Christ Landed in Grodno () is a historical fantasy novel by Belarusian writer Uladzimir Karatkievich, first published in 1972. The novel is a drama with elements of comedy, a travesty on the Second Coming of Jesus Christ: Yuras Bratchik, a drop-out student, while traveling with a bunch of twelve wandering actors, by a weird coincidence of circumstances is taken for Jesus by Belarusian folk.
The events are set in the 16th century, during the reign of Polish king Sigismund I the Old. The story line with Yuras Bratchik, a drop-out student, starts when he sees a meteorite falling, out of curiosity, comes to the place of impact, and falls asleep there, because the ground was warmed up. It turns out that some people saw him there. He joins a wandering troupe, but their staging of the Crucifixion of Jesus went awry, because simpleton peasants took it for real. The troupe fled and arrived to Grodno amid hunger riots there, when the merchants claimed that there is no bread in warehouses. Amid skirmishes a Jesuit named Lotr sees the troupe and arrests them for blasphemy.
Unexpectedly, rumors started circulating that the real Christ is to be executed, together with the apostles, based on distorted hearsay about the piece played by Bratchik's troupe; also, some people recognized Bratchik seen by the time and place of the meteorite impact and concluded that he "descended in fire from the heavens". While Lotr hears out the life stories of all "apostles" before deciding to execute them, a crowd assaults the castle where "Christ" is imprisoned demanding his release. The Jesuits were in confusion, because they do not really have Christ, when some of them suggests to present the comedians as real Christ with disciples, in order to clamp the rioting rabble down. And the first miracle performed by "Christ" was to feed the crowd with only five loaves of bread and two fishes, as the merchants claimed they have no more. But the apostles passed bread and fishes through small windows in the "empty" warehouses, to feed everybody.

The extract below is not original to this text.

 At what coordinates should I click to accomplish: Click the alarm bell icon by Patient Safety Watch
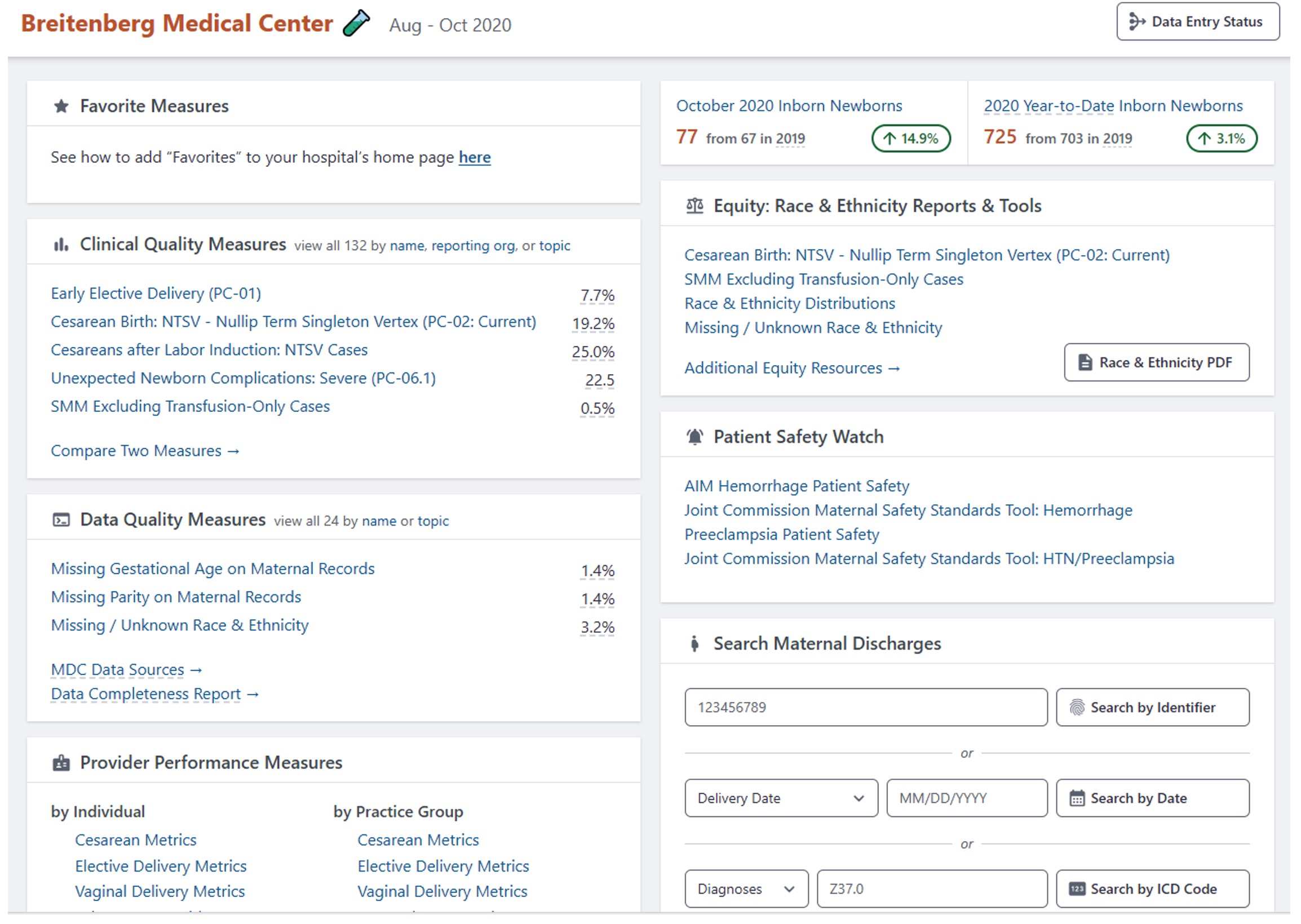(x=696, y=438)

In a similar trickster's way Bratchik repeated some other miracle works of Christ.
The novel is a reworked plot of the film produced in 1967. The film was shelved for political reasons even after a series of remaking, despite its apparent politically correct plot, starting with a hunger riot. Karatkevich kept all drafts, which were re-used in the novel he was writing and which was finished simultaneously with the release of the film. The film, in its final, heavily censored version, was released in 1989, during the perestroika period in the Soviet Union, in Belarusian and Russian versions, with some corrections to restore the original ideas.